→ **WHAT THE EXERCISE ASKS**
Below is a listing from which only part is wanted; return exactly the lines from the one with "Image resolution: width=589, height=2576." up to and including the one with "3. Voordelen van".

→ **RECORDS PROVIDED**
▼

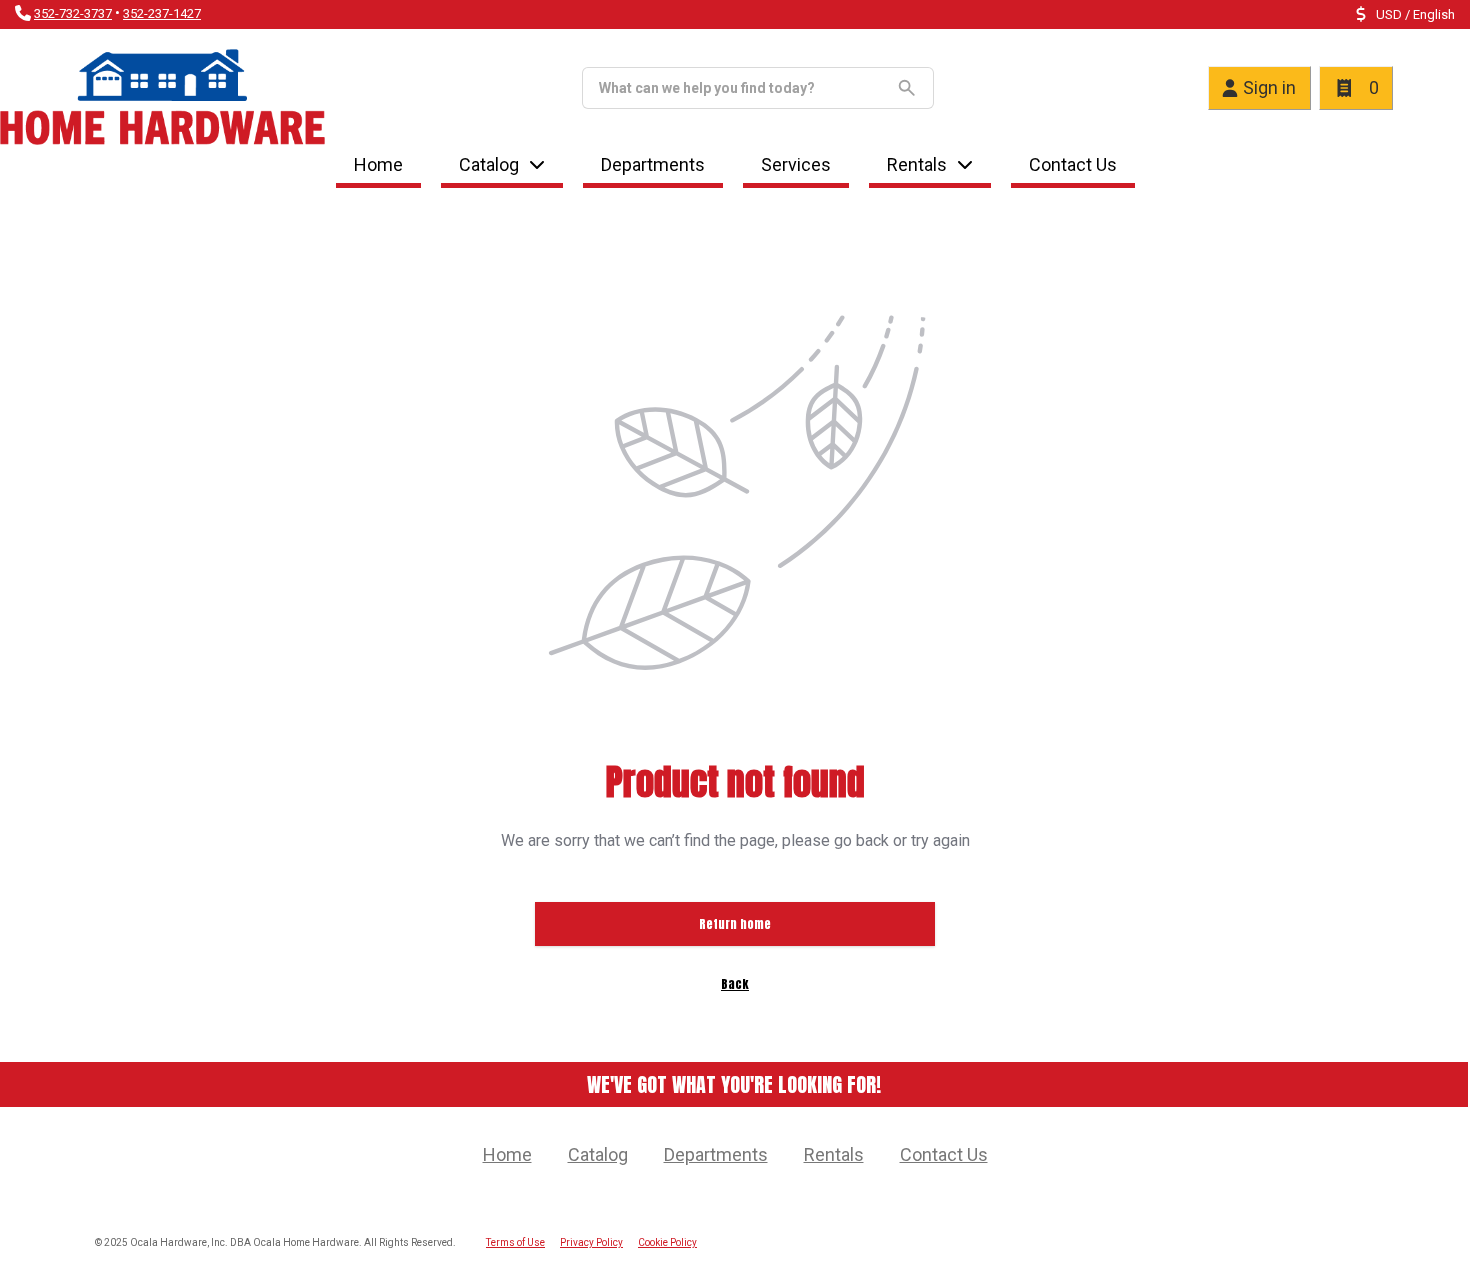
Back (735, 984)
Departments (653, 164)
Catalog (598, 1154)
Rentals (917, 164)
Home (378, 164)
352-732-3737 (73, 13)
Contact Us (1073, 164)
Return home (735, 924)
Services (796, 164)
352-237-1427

▲
▼

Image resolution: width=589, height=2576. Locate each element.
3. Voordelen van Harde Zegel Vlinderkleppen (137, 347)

▲

→ **OUTPUT FOR THIS EXERCISE**
Image resolution: width=589, height=2576. Locate each element.
3. Voordelen van Harde Zegel Vlinderkleppen (137, 347)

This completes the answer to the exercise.